On Wed, Nov 20, 2024 at 3:08 AM Al Viro viro@zeniv.linux.org.uk wrote:
On Wed, Nov 20, 2024 at 02:44:17AM +0100, Mateusz Guzik wrote:
Pardon me, but I am unable to follow your reasoning.
I suspect the argument is that the overhead of issuing a syscall is big enough that the extra cost of taking the lock trip wont be visible, but that's not accurate -- atomics are measurable when added to syscalls, even on modern CPUs.
Blocking is even more noticable, and the sucker can be contended. And not just by chmod() et.al. - write() will do it, for example.
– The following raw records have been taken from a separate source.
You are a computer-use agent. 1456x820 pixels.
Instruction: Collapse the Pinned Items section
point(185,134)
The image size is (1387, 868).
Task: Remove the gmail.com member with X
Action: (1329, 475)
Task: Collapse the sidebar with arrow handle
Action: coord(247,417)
Ye I was going for the best case scenario.
Nonetheless, as an example say an inode is owned by 0:0 and is being chowned to 1:1 and this is handled by setattr_copy.
The ids are updated one after another: [snip] i_uid_update(idmap, attr, inode); i_gid_update(idmap, attr, inode); [/snip]
So at least in principle it may be someone issuing getattr in parallel will happen to spot 1:0 (as opposed to 0:0 or 1:1), which was never set on the inode and is merely an artifact of hitting the timing.
This would be a bug, but I don't believe this is serious enough to justify taking the inode lock to get out of.
If anything, such scenarios would be more interesting for permission checks...
This indeed came up in that context, I can't be arsed to find the specific e-mail. Somewhere around looking at eliding lockref in favor of rcu-only operation I noted that inodes can arbitrarily change during permission checks (including LSMs) and currently there are no means to detect that. If memory serves Christian said this is known and if LSMs want better it's their business to do it. fwiw I think for perms some machinery (maybe with sequence counters) is warranted, but I have no interest in fighting about the subject.